3

Equador, entre seísmos e renovação das esquerdas

Apresentação

foto: Yaku Heredia

Os equatorianos costumam frisar que seu país é chiquito. São pouco mais de 17 milhões de habitantes, insistem. Mas é terra de vulcões, que roncam para recordar que sua ira não está adormecida, e de cumes que cortam a neblina em busca do sol. Têm na sua Amazônia uma das regiões mais ricas em biodiversidade do planeta. Querem agregar ao Green New Deal, um Blue New Deal. Haveria muito a contar sobre esse vizinho que, na vanguarda da questão ambiental, foi a primeira nação do mundo ― por força dos movimentos indígenas e de uma cultura diversa porque plurinacional ― a incluir na sua Constituição os direitos da natureza (2008). Qualificou, assim, o contrato social do século XXI: não basta ser social, há que ser sustentável, dotando para isso a Pachamama (a natureza) de direitos constitucionais para sua proteção e para a proteção das futuras gerações.
• • •
**EXERCÍCIO BREVE 1**.
Diga se cada afirmação concorda com o texto sobre o Equador, respondendo sim ou não e citando as palavras do texto que decidem: (a) O Equador tem pouco mais de 17 milhões de habitantes. (b) O Equador incluiu os direitos da natureza na sua Constituição em 2008. (c) Os equatorianos querem substituir o Green New Deal por um Blue New Deal.
**EXERCÍCIO BREVE 2**.
Liste todos os elementos da paisagem que o texto sobre o Equador apresenta como próprios do país.
**EXERCÍCIO BREVE 3**.
Prossiga com o texto sobre o Equador a partir da última frase apresentada.

**REGISTROS**.
• • •
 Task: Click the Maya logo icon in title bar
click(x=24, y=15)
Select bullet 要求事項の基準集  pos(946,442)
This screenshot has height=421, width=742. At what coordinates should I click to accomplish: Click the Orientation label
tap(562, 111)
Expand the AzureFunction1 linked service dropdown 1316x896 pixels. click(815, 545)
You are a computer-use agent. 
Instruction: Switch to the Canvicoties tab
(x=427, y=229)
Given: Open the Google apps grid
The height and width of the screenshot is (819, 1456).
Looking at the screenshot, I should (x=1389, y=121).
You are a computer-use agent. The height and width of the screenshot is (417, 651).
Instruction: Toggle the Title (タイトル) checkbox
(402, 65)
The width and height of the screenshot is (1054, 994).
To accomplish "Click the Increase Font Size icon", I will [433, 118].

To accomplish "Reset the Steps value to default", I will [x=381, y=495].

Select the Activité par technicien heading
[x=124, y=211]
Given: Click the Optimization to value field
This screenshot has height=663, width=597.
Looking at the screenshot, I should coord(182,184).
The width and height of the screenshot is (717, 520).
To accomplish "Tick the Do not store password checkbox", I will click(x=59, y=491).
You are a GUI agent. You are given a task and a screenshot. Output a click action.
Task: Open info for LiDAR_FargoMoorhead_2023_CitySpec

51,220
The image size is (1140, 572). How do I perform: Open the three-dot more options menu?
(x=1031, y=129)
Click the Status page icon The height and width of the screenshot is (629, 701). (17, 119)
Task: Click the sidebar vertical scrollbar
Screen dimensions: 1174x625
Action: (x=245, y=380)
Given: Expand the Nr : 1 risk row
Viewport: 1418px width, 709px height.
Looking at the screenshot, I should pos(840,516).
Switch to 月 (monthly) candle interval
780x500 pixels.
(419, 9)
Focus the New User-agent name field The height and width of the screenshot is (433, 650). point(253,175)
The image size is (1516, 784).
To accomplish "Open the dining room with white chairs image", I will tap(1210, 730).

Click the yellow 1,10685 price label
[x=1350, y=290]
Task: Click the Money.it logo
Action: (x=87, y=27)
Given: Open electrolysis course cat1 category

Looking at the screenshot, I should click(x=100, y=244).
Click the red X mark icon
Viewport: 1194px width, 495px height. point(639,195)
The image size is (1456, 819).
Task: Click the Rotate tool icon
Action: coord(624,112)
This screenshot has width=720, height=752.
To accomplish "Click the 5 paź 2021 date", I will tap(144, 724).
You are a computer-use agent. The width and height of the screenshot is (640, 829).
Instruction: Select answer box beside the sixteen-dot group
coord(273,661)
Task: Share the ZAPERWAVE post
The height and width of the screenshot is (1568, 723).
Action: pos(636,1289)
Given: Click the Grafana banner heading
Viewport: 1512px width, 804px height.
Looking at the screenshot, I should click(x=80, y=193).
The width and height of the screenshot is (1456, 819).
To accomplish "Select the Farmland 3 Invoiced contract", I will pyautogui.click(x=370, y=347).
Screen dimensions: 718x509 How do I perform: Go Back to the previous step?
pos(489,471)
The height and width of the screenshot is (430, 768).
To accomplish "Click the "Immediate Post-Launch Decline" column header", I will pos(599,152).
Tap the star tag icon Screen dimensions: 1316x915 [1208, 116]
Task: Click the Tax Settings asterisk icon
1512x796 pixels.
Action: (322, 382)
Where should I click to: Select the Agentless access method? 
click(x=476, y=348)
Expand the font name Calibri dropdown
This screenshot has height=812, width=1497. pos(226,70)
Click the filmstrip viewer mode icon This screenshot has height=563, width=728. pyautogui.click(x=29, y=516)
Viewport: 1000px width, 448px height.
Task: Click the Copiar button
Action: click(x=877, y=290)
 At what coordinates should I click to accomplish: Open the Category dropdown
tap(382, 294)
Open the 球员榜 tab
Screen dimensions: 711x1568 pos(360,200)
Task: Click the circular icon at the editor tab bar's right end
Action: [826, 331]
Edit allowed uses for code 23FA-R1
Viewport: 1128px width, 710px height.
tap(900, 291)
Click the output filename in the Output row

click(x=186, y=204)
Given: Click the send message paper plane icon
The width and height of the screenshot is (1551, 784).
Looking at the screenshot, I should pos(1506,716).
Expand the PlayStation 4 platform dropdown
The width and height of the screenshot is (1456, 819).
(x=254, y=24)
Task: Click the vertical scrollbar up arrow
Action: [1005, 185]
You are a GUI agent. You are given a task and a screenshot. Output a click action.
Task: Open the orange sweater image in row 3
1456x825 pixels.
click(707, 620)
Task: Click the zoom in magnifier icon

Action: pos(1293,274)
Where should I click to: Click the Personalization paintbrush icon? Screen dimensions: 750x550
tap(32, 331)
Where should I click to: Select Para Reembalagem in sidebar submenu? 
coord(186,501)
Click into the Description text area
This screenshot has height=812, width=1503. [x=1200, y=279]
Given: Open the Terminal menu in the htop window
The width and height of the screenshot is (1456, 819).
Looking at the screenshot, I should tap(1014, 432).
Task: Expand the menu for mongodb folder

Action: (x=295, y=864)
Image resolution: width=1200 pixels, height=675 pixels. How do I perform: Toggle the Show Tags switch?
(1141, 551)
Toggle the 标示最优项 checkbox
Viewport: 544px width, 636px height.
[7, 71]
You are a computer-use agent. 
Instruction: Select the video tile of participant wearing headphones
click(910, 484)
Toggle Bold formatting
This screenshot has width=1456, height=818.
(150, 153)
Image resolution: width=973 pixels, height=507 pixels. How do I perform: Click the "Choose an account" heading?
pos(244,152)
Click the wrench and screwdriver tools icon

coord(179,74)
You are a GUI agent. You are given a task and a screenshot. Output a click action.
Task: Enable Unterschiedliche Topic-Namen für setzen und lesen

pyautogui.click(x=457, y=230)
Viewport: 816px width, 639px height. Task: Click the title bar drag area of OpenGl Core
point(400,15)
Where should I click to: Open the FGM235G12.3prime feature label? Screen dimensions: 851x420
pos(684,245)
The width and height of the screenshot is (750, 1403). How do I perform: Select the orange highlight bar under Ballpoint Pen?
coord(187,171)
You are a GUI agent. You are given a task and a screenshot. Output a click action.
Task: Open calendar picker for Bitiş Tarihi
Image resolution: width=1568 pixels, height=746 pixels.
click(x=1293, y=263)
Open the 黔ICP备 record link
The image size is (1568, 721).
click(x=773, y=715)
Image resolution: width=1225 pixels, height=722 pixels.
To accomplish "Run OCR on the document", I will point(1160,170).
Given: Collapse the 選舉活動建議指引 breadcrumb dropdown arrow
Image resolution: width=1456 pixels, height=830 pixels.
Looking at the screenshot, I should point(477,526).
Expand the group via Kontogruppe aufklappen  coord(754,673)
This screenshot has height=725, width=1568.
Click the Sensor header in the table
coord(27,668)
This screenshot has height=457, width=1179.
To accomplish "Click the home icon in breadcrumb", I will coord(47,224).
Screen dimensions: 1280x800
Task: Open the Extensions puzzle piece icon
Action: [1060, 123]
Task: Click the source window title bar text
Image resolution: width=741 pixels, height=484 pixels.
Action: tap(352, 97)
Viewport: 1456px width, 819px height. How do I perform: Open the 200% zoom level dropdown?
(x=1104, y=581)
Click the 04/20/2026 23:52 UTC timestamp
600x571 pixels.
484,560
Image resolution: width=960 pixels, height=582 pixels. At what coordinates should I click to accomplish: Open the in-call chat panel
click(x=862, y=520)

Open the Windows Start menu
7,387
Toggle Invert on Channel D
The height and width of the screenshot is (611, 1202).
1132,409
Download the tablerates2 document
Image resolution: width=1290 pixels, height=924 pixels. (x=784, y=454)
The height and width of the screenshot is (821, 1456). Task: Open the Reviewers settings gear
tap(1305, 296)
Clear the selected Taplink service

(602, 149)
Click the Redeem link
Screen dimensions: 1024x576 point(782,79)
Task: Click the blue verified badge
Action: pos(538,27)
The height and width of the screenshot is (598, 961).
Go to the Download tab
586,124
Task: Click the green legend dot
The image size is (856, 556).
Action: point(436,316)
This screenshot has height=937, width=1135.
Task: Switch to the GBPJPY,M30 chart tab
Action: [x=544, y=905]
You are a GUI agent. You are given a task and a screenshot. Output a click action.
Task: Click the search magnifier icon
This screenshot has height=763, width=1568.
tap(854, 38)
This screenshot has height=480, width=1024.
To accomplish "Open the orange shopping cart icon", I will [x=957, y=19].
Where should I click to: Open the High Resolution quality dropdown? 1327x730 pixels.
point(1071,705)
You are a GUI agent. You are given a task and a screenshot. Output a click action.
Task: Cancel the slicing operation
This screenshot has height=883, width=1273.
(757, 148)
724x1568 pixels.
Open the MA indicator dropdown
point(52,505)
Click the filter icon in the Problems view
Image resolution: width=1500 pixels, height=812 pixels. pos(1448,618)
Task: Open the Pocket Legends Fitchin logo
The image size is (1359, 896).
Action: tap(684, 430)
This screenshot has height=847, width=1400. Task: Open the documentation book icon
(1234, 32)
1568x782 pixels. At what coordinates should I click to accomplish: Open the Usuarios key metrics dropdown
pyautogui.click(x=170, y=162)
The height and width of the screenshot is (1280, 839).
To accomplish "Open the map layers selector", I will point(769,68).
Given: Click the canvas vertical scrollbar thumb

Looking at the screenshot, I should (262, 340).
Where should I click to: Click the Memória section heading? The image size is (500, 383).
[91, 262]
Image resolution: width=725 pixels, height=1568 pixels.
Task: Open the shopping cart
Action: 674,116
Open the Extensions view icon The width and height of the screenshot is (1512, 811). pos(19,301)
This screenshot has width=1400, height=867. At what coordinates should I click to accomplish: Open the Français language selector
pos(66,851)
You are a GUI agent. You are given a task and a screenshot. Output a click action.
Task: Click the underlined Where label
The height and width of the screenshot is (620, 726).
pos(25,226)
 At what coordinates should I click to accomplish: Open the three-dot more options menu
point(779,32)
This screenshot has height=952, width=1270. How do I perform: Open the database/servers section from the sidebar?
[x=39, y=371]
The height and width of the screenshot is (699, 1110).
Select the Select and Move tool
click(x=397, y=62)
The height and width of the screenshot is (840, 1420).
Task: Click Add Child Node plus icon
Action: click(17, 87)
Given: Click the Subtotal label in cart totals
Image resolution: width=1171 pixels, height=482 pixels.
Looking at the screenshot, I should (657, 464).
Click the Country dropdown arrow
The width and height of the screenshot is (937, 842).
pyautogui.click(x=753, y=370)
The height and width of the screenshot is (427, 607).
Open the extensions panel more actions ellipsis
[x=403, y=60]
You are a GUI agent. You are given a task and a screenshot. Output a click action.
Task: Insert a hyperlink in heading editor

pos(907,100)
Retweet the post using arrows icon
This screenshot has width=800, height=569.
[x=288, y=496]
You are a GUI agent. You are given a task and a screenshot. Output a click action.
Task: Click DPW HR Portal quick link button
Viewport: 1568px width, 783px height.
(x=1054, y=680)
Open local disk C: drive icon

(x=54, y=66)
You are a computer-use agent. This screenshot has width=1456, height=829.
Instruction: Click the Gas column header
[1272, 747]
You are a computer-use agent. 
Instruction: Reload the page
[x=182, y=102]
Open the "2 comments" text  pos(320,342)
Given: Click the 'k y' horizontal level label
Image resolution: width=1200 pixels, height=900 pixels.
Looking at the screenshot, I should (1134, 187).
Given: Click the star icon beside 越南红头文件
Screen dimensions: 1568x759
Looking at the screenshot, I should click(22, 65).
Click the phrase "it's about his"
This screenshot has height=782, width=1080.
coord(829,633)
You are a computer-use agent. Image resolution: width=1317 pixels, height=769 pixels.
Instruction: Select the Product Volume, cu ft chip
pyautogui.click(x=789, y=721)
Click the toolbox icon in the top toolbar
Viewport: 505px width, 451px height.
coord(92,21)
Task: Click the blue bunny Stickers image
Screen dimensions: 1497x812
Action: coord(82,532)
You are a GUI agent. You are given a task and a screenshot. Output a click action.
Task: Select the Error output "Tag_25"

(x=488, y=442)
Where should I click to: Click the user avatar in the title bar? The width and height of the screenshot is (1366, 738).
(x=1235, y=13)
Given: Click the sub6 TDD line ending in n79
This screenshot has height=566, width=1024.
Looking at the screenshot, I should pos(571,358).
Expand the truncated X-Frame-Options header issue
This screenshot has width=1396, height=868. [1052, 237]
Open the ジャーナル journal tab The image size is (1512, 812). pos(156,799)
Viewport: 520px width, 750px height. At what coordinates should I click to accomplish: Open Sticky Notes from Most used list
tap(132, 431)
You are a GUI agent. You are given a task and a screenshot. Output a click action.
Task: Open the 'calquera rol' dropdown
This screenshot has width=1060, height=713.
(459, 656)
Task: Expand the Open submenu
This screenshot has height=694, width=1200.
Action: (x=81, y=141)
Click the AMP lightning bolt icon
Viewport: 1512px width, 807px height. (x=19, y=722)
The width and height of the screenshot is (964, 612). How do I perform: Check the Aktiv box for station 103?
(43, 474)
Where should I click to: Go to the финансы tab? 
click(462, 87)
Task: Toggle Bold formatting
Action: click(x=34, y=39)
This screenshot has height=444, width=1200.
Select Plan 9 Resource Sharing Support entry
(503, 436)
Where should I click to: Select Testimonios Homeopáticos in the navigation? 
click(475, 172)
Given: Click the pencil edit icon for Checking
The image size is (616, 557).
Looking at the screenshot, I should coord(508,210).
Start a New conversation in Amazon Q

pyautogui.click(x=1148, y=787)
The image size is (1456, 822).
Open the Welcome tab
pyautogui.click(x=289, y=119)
• • •
**RESPOSTA 1**.
(a) Sim: "São pouco mais de 17 milhões de habitantes, insistem."
(b) Sim: "a incluir na sua Constituição os direitos da natureza (2008)".
(c) Não: "Querem agregar ao Green New Deal, um Blue New Deal."

**RESPOSTA 2**.
Vulcões, cumes e a Amazônia.

**RESPOSTA 3**.
foto: Yaku Heredia

Esse contrato social-sustentável em disputa esteve no âmago da recente campanha eleitoral pela presidência, que resultou na vitória do banqueiro Guilherme Lasso, representante da direita conservadora, no último dia 11 de abril, e na derrota do correísmo, na pessoa do candidato Andres Arauz, cuja pretensão de se resgatar como representante da esquerda equatoriana ― e quiçá latino-americana ― redundou num imenso fracasso. Esta, hoje, surge forte e renovada com o surpreendente desempenho eleitoral do Partido Patchakutik (19,7% dos votos no primeiro turno), liderado pelo advogado indígena Yaku Pérez, ex-governador da província de Azuay, e cuja trajetória política se fez na defesa intransigente da água como fonte de vida. (Conferir, a respeito de Yaku Pérez, entrevista realizada pelo Brics Policy Center da PUC-RJ após o primeiro turno das eleições.)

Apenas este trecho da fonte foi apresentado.